Essa política do “não contraditório” é, na verdade, uma forma disfarçada de autoritarismo emocional. Ao evitar o conflito respeitoso, sufoca-se a possibilidade de transformação real (HAN: 2022)e promove a superficialidade e a polarização. Ao negar todo tipo de negatividade, nega-se a profundidade da experiência humana. Ao negarmos a contradição, aniquilamos a possibilidade de reflexão, elemento essencial a política e a transformação social. Portanto, a sociedade paliativa tende a criar bolhas de proteção (nas redes sociais, por exemplo) resultando em polarização excessiva e destrutiva.

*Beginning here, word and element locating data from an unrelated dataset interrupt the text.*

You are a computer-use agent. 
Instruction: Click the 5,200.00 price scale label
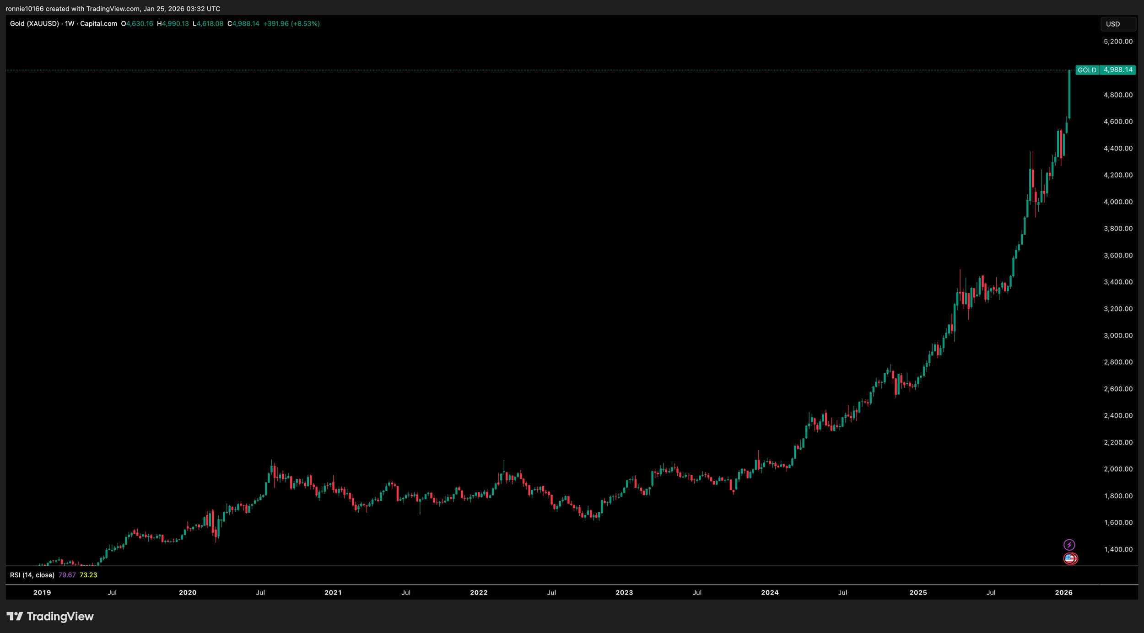point(1118,42)
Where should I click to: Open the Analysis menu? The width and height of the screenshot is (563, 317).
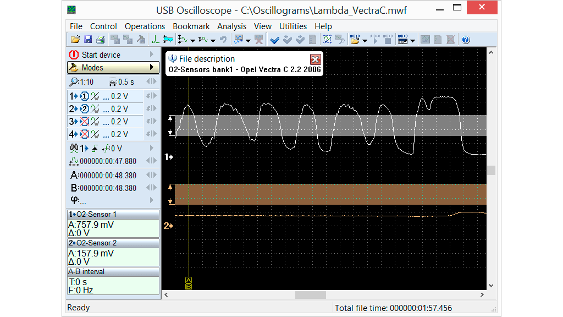tap(231, 26)
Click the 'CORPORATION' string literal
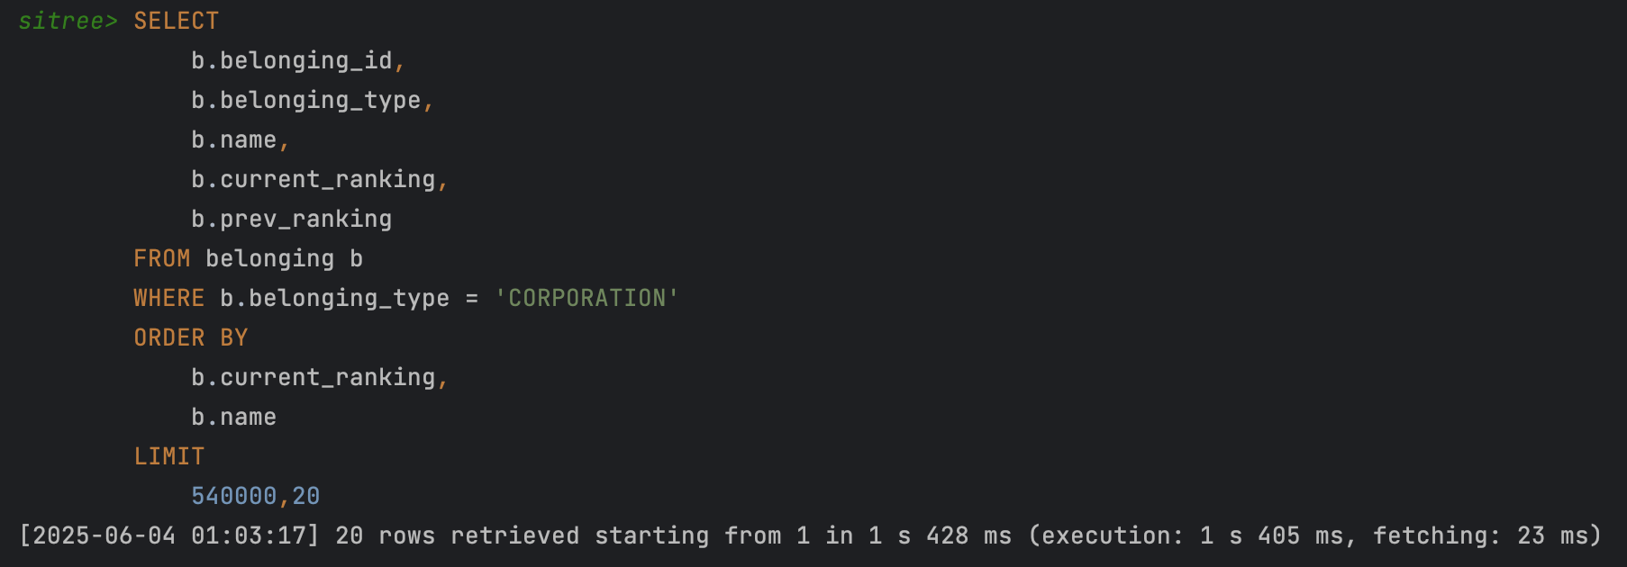The image size is (1627, 567). pyautogui.click(x=587, y=298)
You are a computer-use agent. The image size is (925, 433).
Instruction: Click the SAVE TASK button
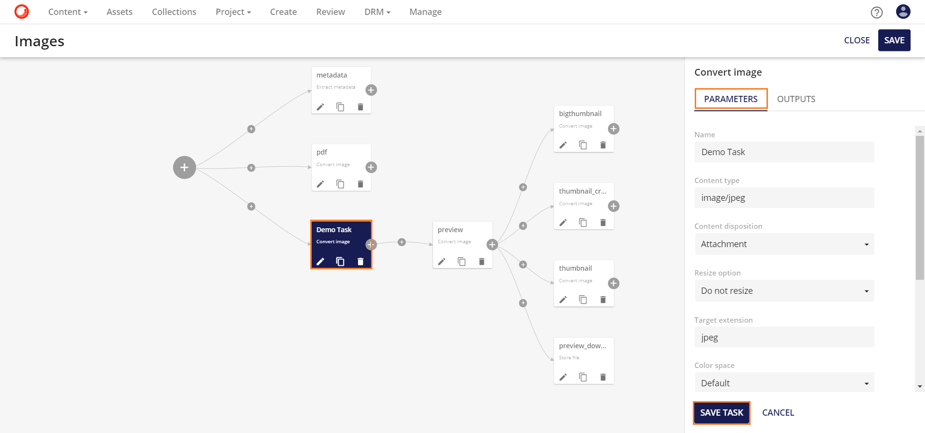[x=721, y=413]
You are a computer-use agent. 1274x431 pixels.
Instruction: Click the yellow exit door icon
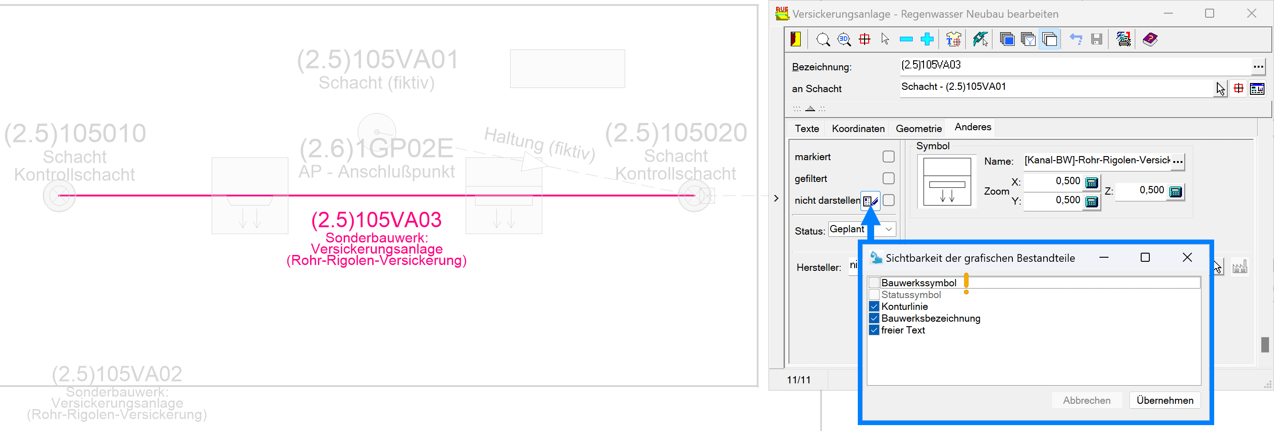click(795, 39)
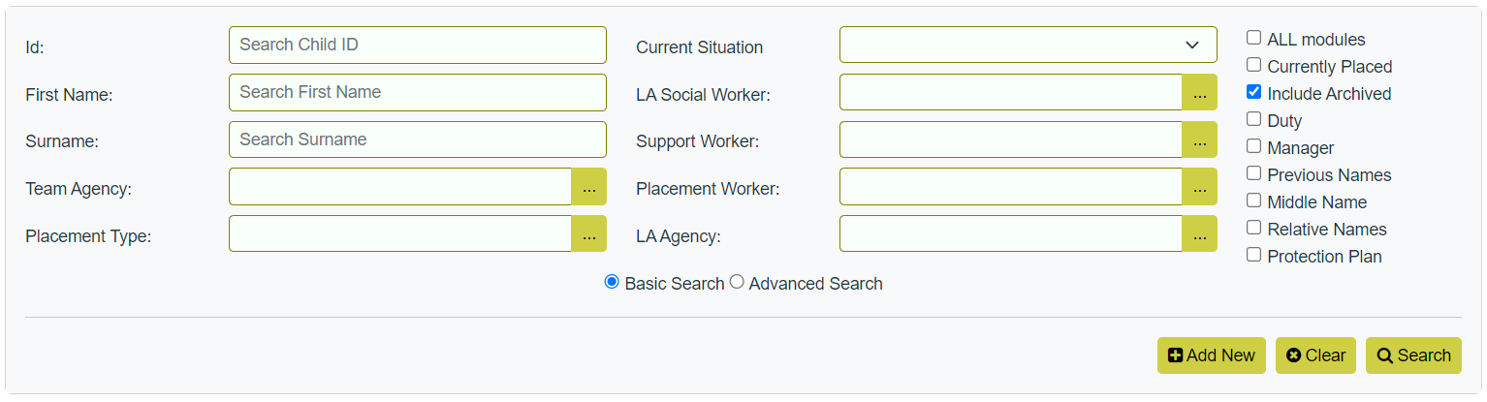Open Team Agency lookup ellipsis button
Image resolution: width=1487 pixels, height=402 pixels.
tap(588, 187)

Paradoxalmente, ao tentar excluir o contraditório/sofrimento do campo político, acabamos promovendo a ditadura da concórdia. A exigência de consenso se transforma em censura emocional: todos devem concordar, ou serão imediatamente desautorizados (cancelados). Nessa lógica, até a possibilidade de mudar de opinião se torna ameaçadora! Frágeis e débeis, esses espaços não podem suportar a crítica, pois ela carrega um potencial doloroso. É válido lembrar que não é possível uma síntese, sem que tese e antítese se choquem. No entanto, nesse novo espectro é preferível, em razão da possível dor, que se tenha apenas teses sem questionamentos.
A política do tipo paliativo não quer debates, quer apenas consensos. Nesse caminhar, ela não pode ser prudente, pois não tem possibilidade de contradição. As democracias estão enfraquecendo-se não por falta de eleições limpas e honestas, ou por ausência de um sistema de auditoria eficaz, mas por falta de imunidade. E essa imunidade — responsável por manter um corpo político de pé — depende, paradoxalmente, de algum nível de sofrimento. Ao expulsarem toda negatividade do outro polo, elimina-se também a capacidade de defesa do próprio sistema.
Ao tentar eliminar o sofrimento do espaço público, criamos sociedades incapazes de sustentar contradições e diferenças. Mas sem algum conteúdo de dor, não há verdade. E sem verdade, não há política — apenas o teatro do bem-estar.
Eduardo S. Leite - Historiador, Teólogo e Escritor.